(Records from a pointing dataset)
— begin —
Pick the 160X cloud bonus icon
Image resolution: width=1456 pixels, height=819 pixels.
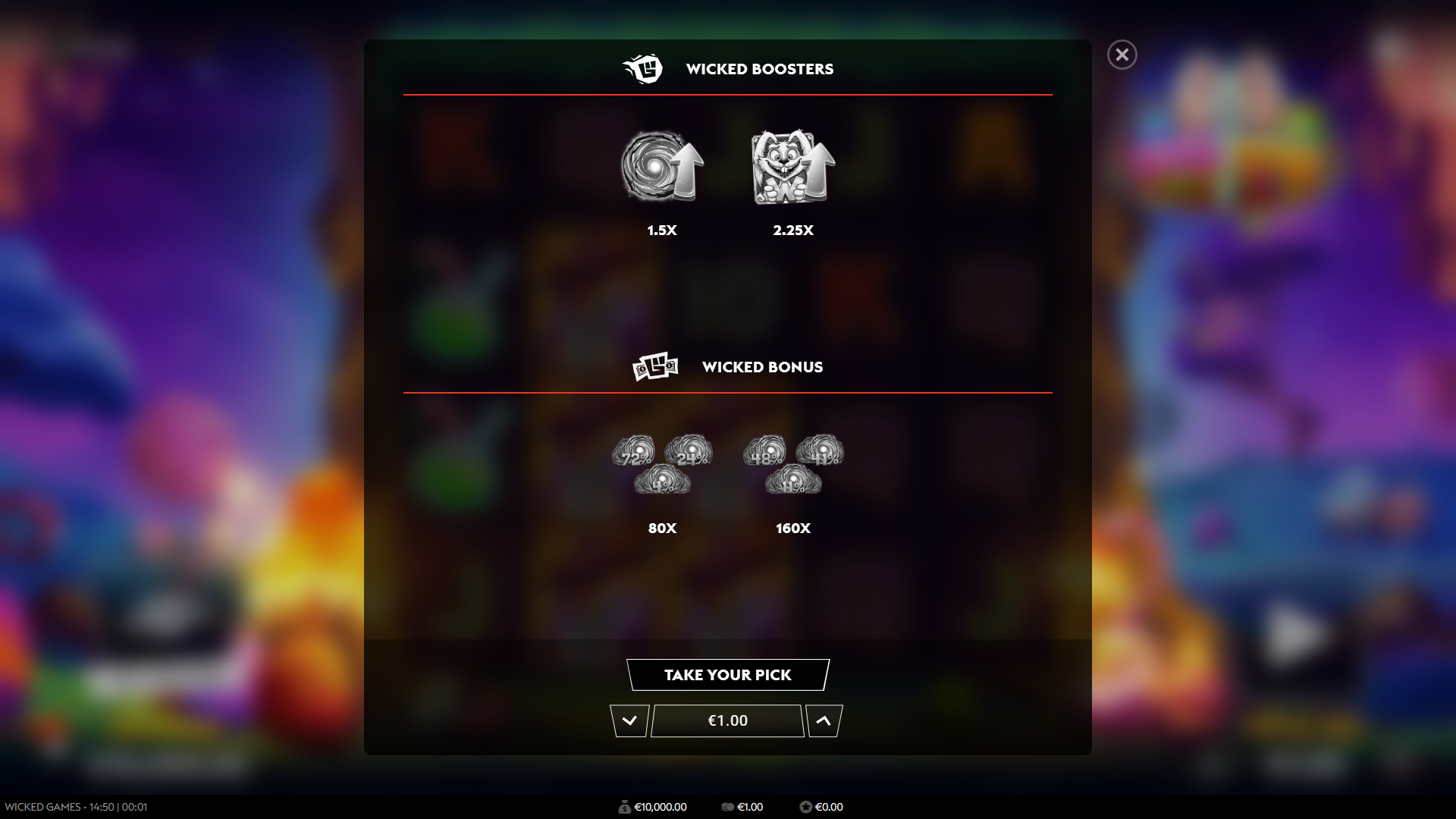tap(793, 464)
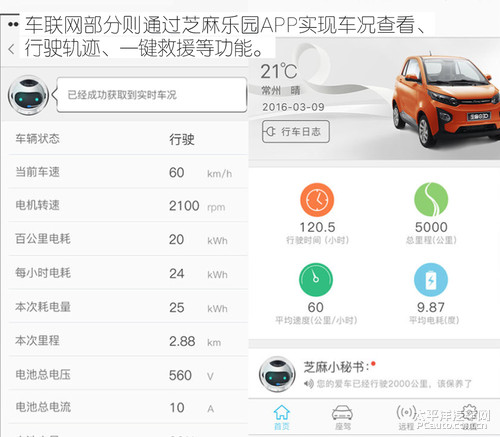500x437 pixels.
Task: Switch to the 首页 home tab
Action: [282, 417]
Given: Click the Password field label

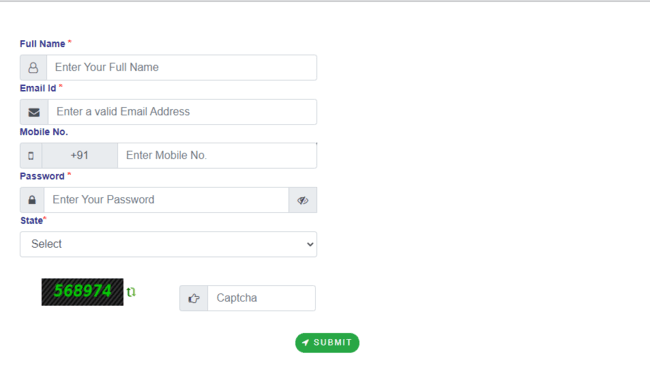Looking at the screenshot, I should [x=42, y=176].
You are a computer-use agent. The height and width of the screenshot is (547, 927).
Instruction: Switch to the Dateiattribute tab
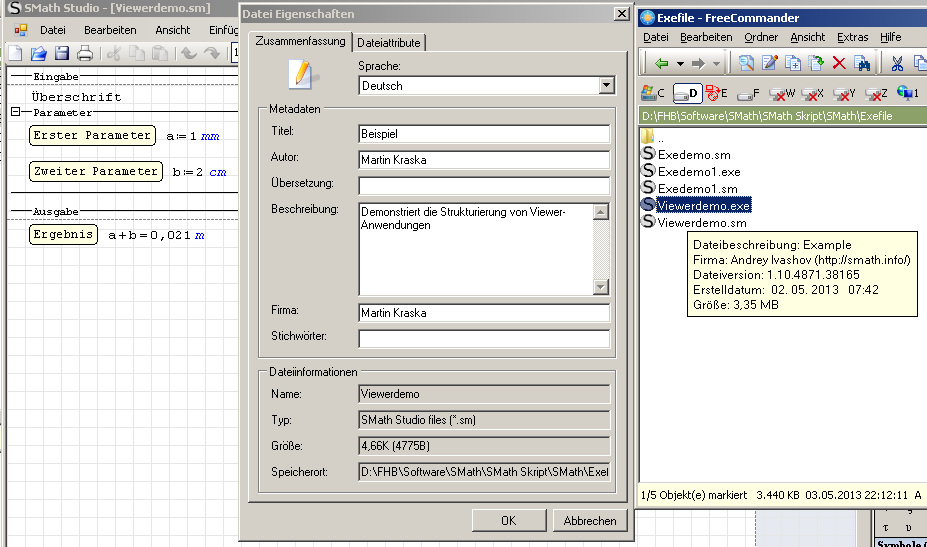[390, 42]
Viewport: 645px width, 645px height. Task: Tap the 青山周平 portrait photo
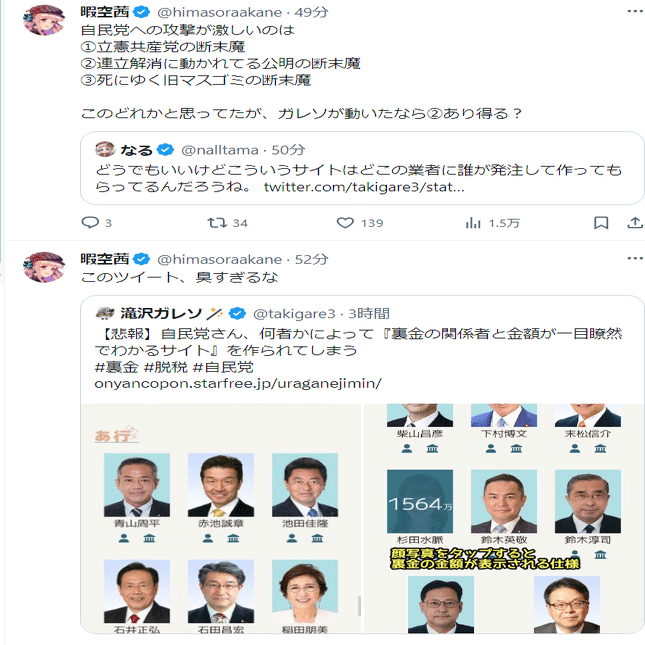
— end —
Convert the lines of the listing above into a numbered list, omitting blank lines. Leave the pictures out of your answer.

1. Pick the 160X cloud bonus icon
2. Image resolution: width=1456 pixels, height=819 pixels.
3. tap(793, 464)
4. 500x437 pixels.
5. Task: Switch to the 首页 home tab
6. Action: [282, 417]
7. Given: Click the Password field label
8. Looking at the screenshot, I should [x=42, y=176].
9. You are a computer-use agent. The height and width of the screenshot is (547, 927).
10. Instruction: Switch to the Dateiattribute tab
11. [390, 42]
12. Viewport: 645px width, 645px height. Task: Tap the 青山周平 portrait photo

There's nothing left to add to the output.